His luxurious and ultra modern Las Vegas residence was offset by a working farm in Southern Utah, and his two homes combined to represent the best of the 20th century. The manse just off the Vegas Strip felt more like a luxury suite than a private residence as the sparkling pool, player piano, and freezer crammed with push-ups and ice cream sandwiches created the platform of our childhood playground. The farm, however, situated closer to the beginning of the century than the last, came with Telemark cattle, orchards of fruit trees, and my personal favorite, the tractor! Each summer I was handed the keys to the tractor and commissioned with mowing, maintenance, and most importantly – the management! I was the “decider” and for two full weeks every summer possessed real power as to when, where and who could ride along. There was canning, apple picking and bread making, of course, and each grandchild was given a summer job. But our authority, we quickly learned, was hitched to our cooperation with each other, and ultimately to an appreciation for and accountability to the land we served. For there is but one chain from farm to table as every link relies, counts upon and just plain connect the rest.

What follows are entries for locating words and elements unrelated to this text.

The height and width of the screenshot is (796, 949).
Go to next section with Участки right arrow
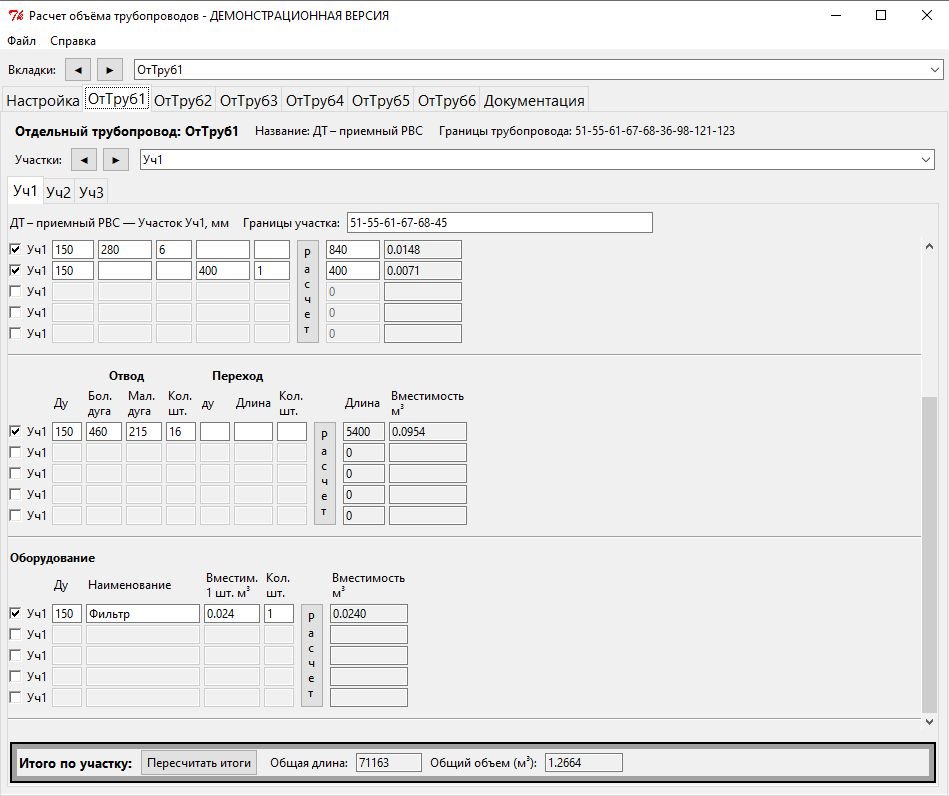tap(117, 160)
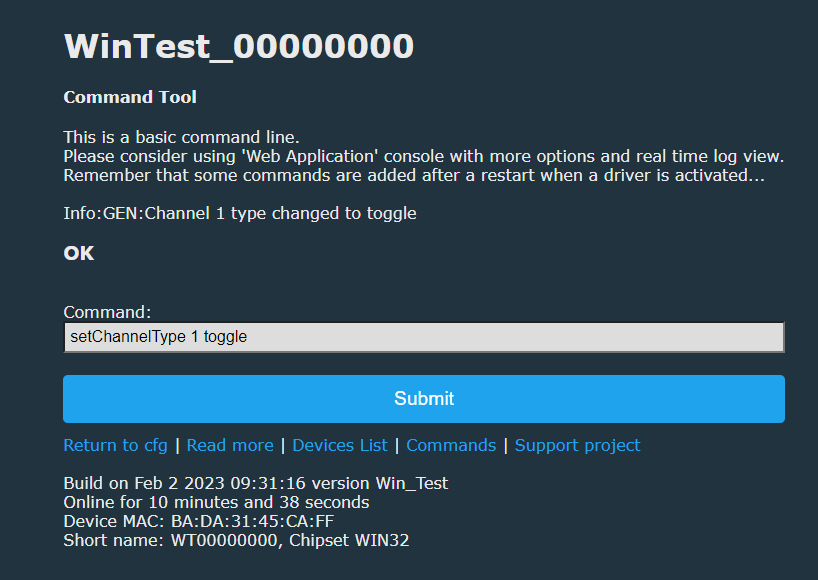Open the Support project link
The image size is (818, 580).
point(577,445)
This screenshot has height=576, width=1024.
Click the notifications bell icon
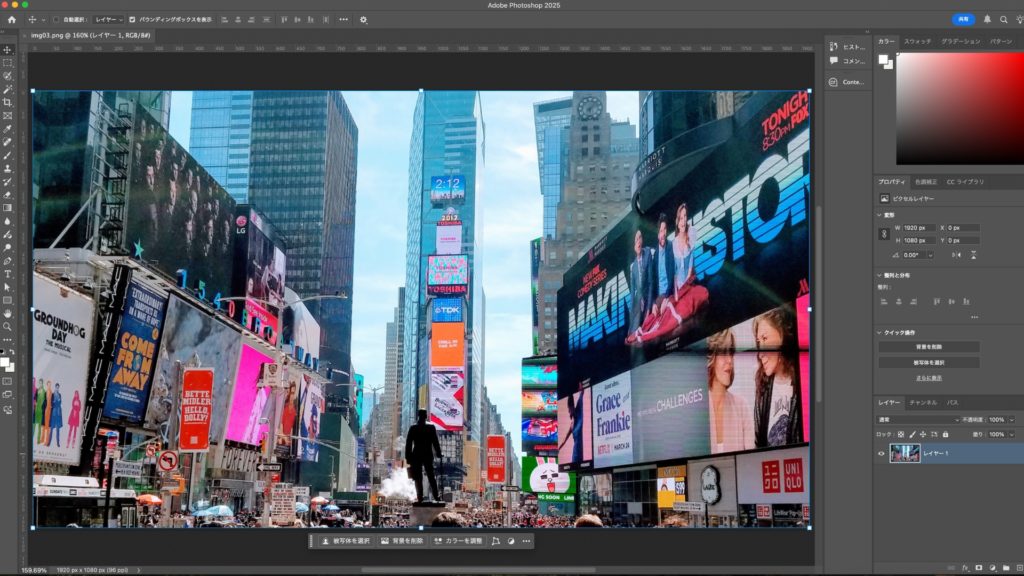pos(988,19)
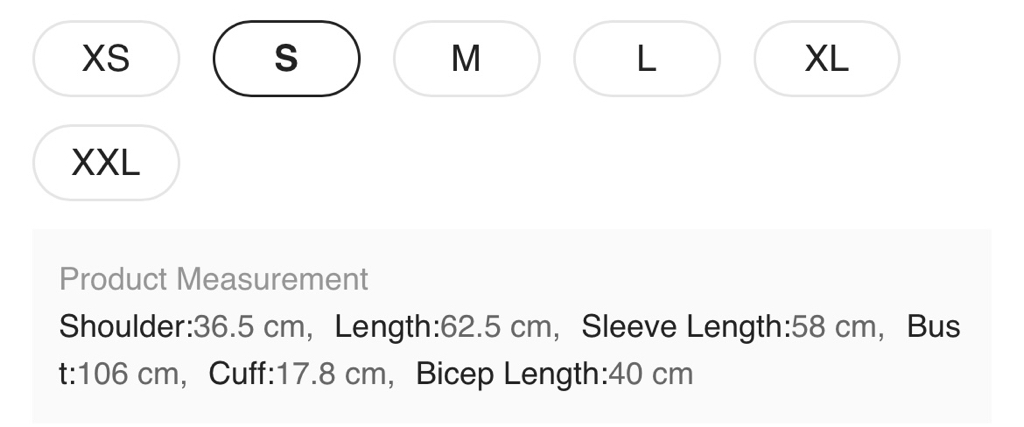Click the Shoulder measurement label
The image size is (1024, 427).
(x=125, y=327)
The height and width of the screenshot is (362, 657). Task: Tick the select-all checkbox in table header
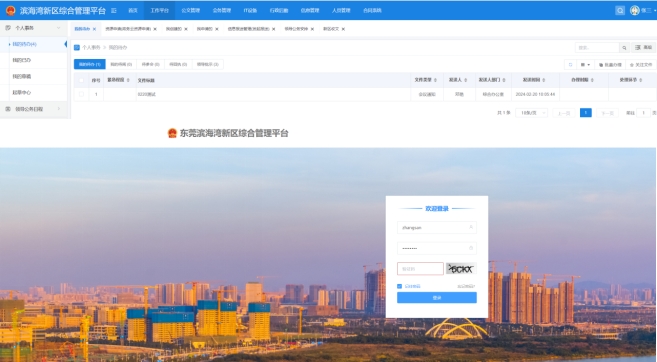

The Financial Crisis of 2007-2010 is now considered the worst since the Great Depression. Indeed, the collapse of our large financial institutions, the bailout of banks by national governments and the downturn in stock markets throughout the world has resulted in a 3 Trillion dollar deficit from which the United States will never fully recover. And as we continue to lose our homes, savings, jobs and status as the #1 World Power, I’m struck by the shift of the social landscape on the most basic, if organic level of society. The institution of marriage, for instance, has experienced a decline in its infamous divorce rate for the first time in fifty years. We no longer posses the luxury of not getting along anymore, but instead are huddling together to settle our conflicts and survive (Counterpunch, page 17). The rate of volunteerism has soared into the very stratosphere of altruism with 2 out of every 10 Americans now taking up a cause (Recovery, page 24). Indeed, we are matriculating into the very men and women the great Economist, John Maynard Keynes, spoke to and believed in when he said, “The social object of skilled investment will be to defeat the dark forces of time and ignorance which envelope our future” (Then & Now, page 31).
It’s been many years since I’ve been to the farm, though a long lost cousin recently found me and stirred our forgotten and super fantastic memories to the surface. Whether dining with Gramp at the Golden Gate in his fancy booth with its very own phone, or down in the dirt working the land digging a trench for an hourly wage, I realize now that our many privileges never preceded the actual project, task or principle at hand. Even when commissioned with the very precise, technical and painstaking task of washing his 1970 Cadillac Sedan de Ville during my last summer visits to the farm, he’d always stay with me right to the end. “It’s all in the rinse,” he’d say, holding the hose while I learned the technique. “Everything comes out in the rinse.”